May 1, 2011

Announcing "Close to Paradise"


Close to Paradise: The Gardens of Naples, Capri and the Amalfi Coast by Robert I.C. Fisher

Available September 13, 2011
Hardcover 208 pages
English

From the publisher:

About the book

Ravishingly photographed, romantic beyond reason, this book devoted to the most celebrated gardens of southern Italy captures the inexhaustible lure of one of the most beautiful places on earth: Campania, the sun-kissed region that is home to Naples, Capri and the Amalfi Coast.

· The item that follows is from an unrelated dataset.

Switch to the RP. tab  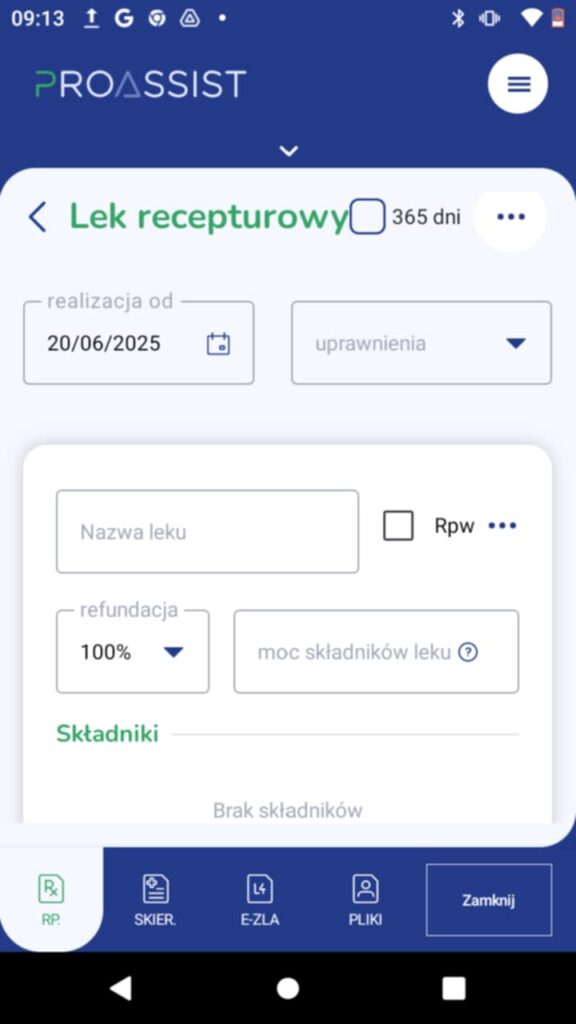(x=51, y=900)
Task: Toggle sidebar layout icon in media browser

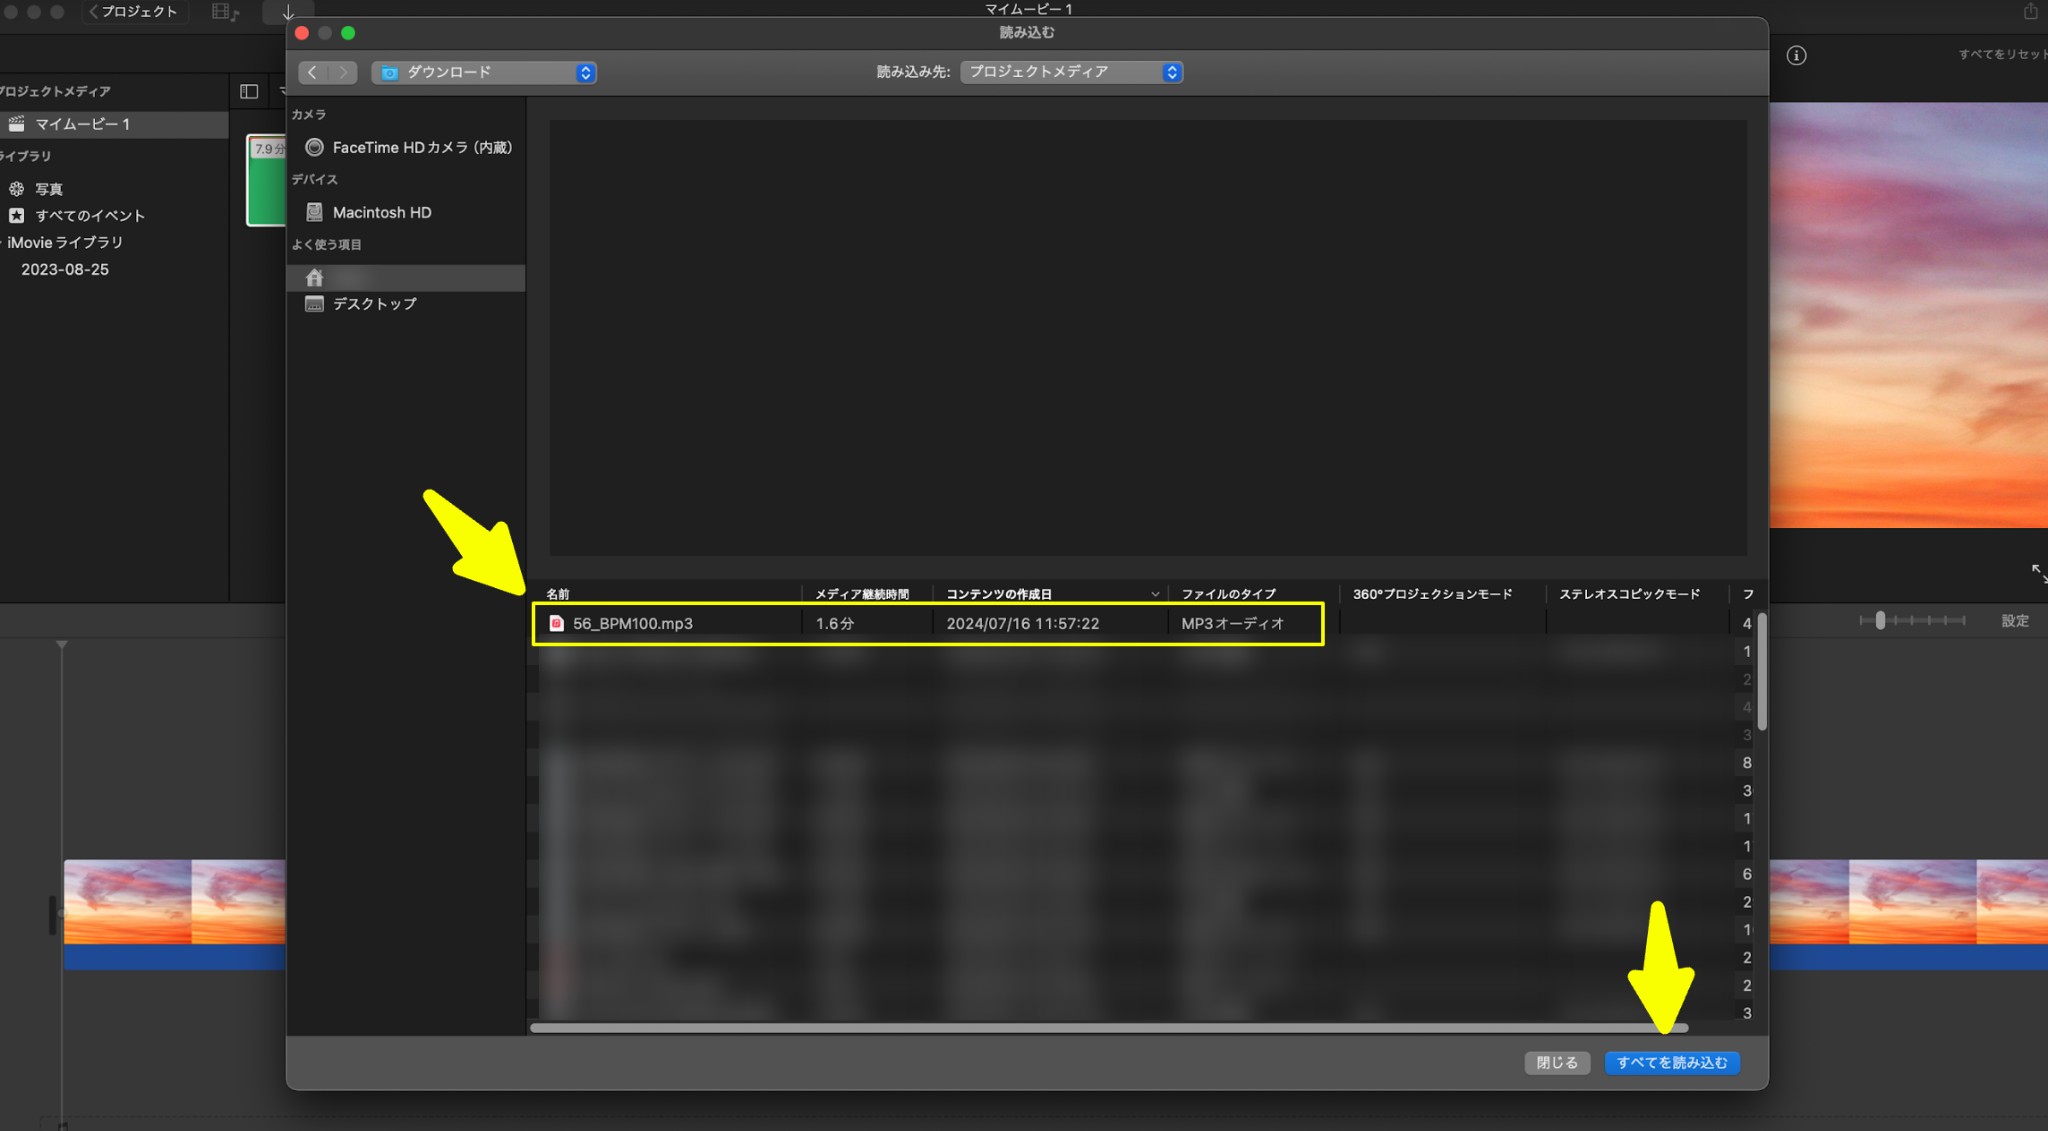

Erstwhile pleasure dome to the Roman emperors, and still Italy's most glamorous seaside getaway, this province has been a top destination for garden appassionati for decades. Bewitched by the natural splendours of the region, author and photographer Robert I.C. Fisher has created a 200-page celebration of twenty-four of southern Italy's finest gardens.

In Ravello, the rampageous roses of Villa Cimbrone once warmed the famously chilly heart of Greta Garbo, while off the coast of Positano the private Li Galli islands were the last home of Rudolf Nureyev. In Sorrento, Lord Astor's garden is a monument to English exoticism and on Capri Graham Greene discovered his legendary retreat. Understanding that the potent allure of gardens is not only about plants and species, Fisher also tells the stories of some of the fascinating people who dedicated their lives to creating and nurturing these treasures.

The gardens' special magic is captured in lush, mouth-watering photographs, whether it be of turn-of-the-century Sorrento, picture-perfect Positano, medieval Amalfi or island-in-the-sky Ravello. Prepare for enchantment as, through these bougainvillea-bright pages, you visit the garden Shangri-La that is Campania.

Excerpt

THE FLOWER AND THE GLORY
Villa Rufolo, Ravello

Step on to the upper terrace of the Villa Rufolo and before you is a vista that defines the colour blue once and for all. A veil of celestial hue extends as far as the eye can see. Its pearly transparency clarifies and defines a panorama of the Bay of Salerno to a fare-thee-well, from the reach-out-and-touch cupolas of Santissima Annunziata to the distant shores of ancient Paestum. The vista almost upstages one of the most magnificent gardens in Italy: several garden terraces which, hanging upon a spur of Monte Cerreto as if meditating a plunge into the sea 1,400 feet/425 metres below, amphitheatrically encompass this breathtaking panorama where sky and sea seem to merge. With all paradise seemingly spread out before you - the infinitude of hues has often been called 'the bluest view in the world' - drifts of cloud seem to be your only link to the great cosmos. Even in a region where such moments are commonplace, this vision of beauty takes everyone's breath away.

It is little mystery, then, why Lorenzo Rufolo - whom Boccaccio used as the basis for a tale about one of Italy's richest men in his Decameron - chose this eagle's nest for his thirteenth-century Scheherazadian extravaganza. With its Arab-Norman tower, Moorish cloisters and gardens fit for a pope (His Eminence Pope Hadrian IV, to be precise, who, legend has it, planted some of the old rose gardens), the Villa Rufolo beguiles all who visit it.

The gardens found immortality in the spring of 1880, with the unexpected arrival of Richard Wagner, the music world's wundermeister. 'Klingsor's magical garden is found once again!' he crowed at the sight of voluptuous wisteria vines. He stayed the evening at the villa, banging out the second act of Parsifal on an untuned piano, accompanied only by his giant ego and a fierce thunderstorm. After he had played the piano all night long, the music fittingly accented with the lightning bolts of a tempesta, the townspeople crowded in and proclaimed the great composer pazzo. They do not call him crazy any longer, though. For the past eighty years, the Villa Rufolo has been the setting for one of Italy's most successful music fêtes, the annual Festivale Musicale di Ravello. Today, the villa's Hall of the Knights often echoes to the sound of Bach, while the Wagner Terrace regularly hosts grand orchestral homages to the composer.